Grays Harbor is a case study of how investment in renewable energy can bring rural areas back from the doldrums, explains Rep. Jay Inslee, a Washington state Democrat and clean-energy advocate. "I love small towns, and I don't like to see them shriveling up," he says. "Grays Harbor is just one of hundreds of towns that are experiencing this rebirth."
Among the other down-and-out locales banking on alternative energy:
langdon, north dakota: After watching its population blow away with its legendarily fierce winds, the town's leaders got an idea. Last December, it became home to a $300 million, 106-turbine wind farm that produces enough energy to power as many as 40,000 homes.

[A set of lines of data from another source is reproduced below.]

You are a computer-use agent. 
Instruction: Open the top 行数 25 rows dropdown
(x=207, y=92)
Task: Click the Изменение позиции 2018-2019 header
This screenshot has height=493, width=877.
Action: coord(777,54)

reynolds, indiana: Already known as "BioTown, USA," Reynolds is trying to go completely off the grid by tapping into a local resource: cow and hog manure. The town is about to break ground on an anaerobic digester, which will turn methane gas from animal waste into electricity.

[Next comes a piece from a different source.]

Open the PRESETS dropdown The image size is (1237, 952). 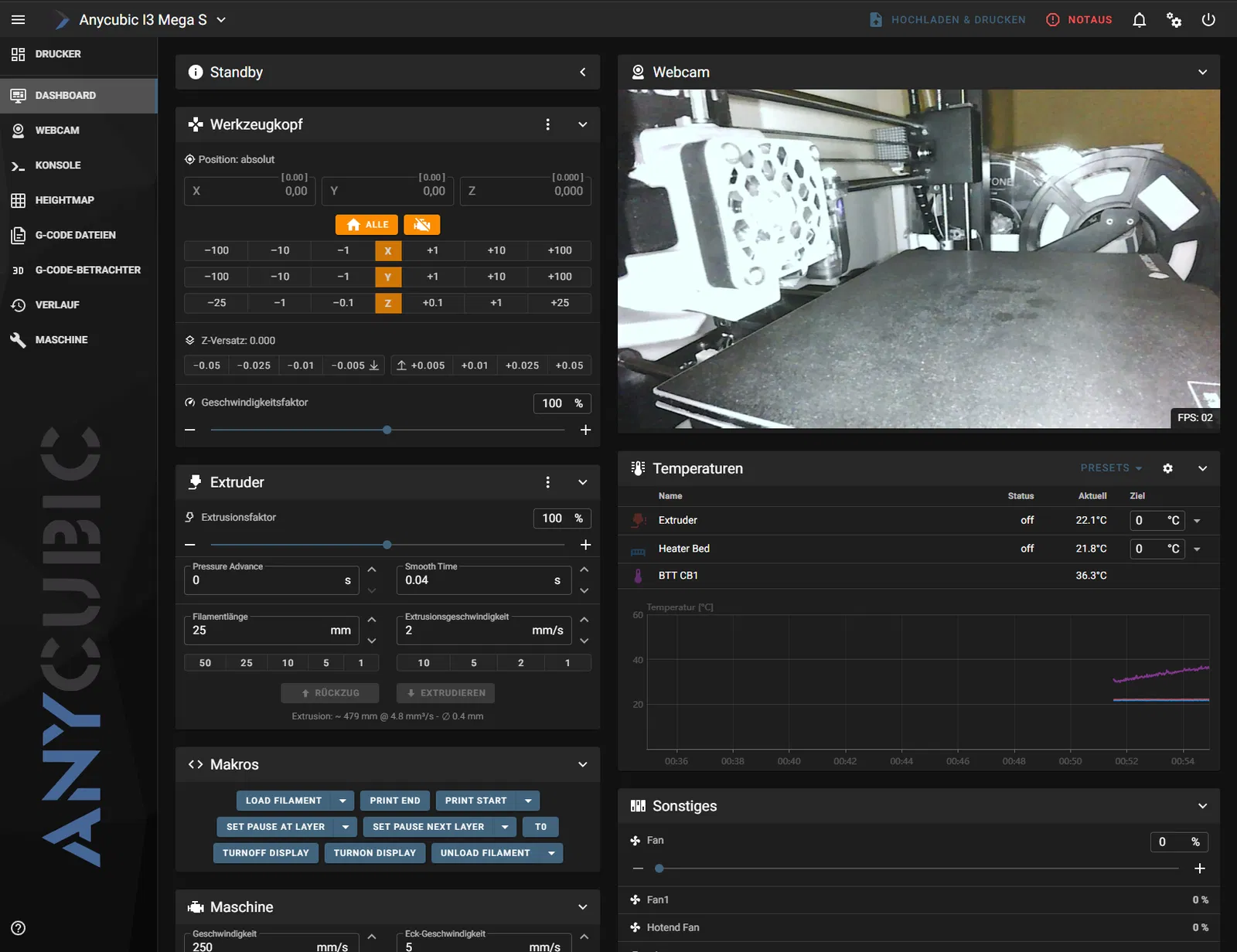click(x=1111, y=468)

clinton county, iowa: A refinery near the Mississippi pumps out 10 million gallons of biodiesel a year and supports 13 full-time jobs. The nearly two-year-old plant used soybeans until prices tripled; it now makes fuel from animal fats.
benson, minnesota: This old railroad town has an ethanol plant and a biomass power plant that burns turkey manure, or as the locals call it, "poultry litter." The plant burns 500,000 tons of the stuff a year, producing 55 megawatts of power and providing 100 new jobs.
Photo: Kanty Quigg/Daily World



i weren't born yesterday; if god wanted us to eat wood he wudda made us all beavers!
This is a very nice article but the "green movement" goes deeper than that here in Grays Harbor. We also have the nations largest bio diesel plant with Imperium Grays Harbor at a capacity of 100 Million gallons a year and we have an up and coming company, Paneltech International, that produces PaperStone, an environmentally friendly countertop made from recycled paper and natural phenolic resin. People here are becoming more aware of the different ways to recycle, reuse, and make general lifestyle changes that will help us all in the long run. We also have a good economic boon in the makings with the possible sale and re-startup of the old pulp mill and the possible location choice of the 510 bridge pontoon project. Things are definitely looking up for the harbor and it is "the" place to be! Although I must say that Grays Harbor is indeed a county not a city! I would invite all of our "out of town" politicians to spend a little time getting to know us and our beautiful area.
They make a nice solid product. You can see little speckles in the paper and every so often (I consider them funny prizes) something that looks like a hair. It lets you know the paper is the real deal. The Boise stuff looks perfect and it wouldn't surprise me if it wasn't actually recycled at all.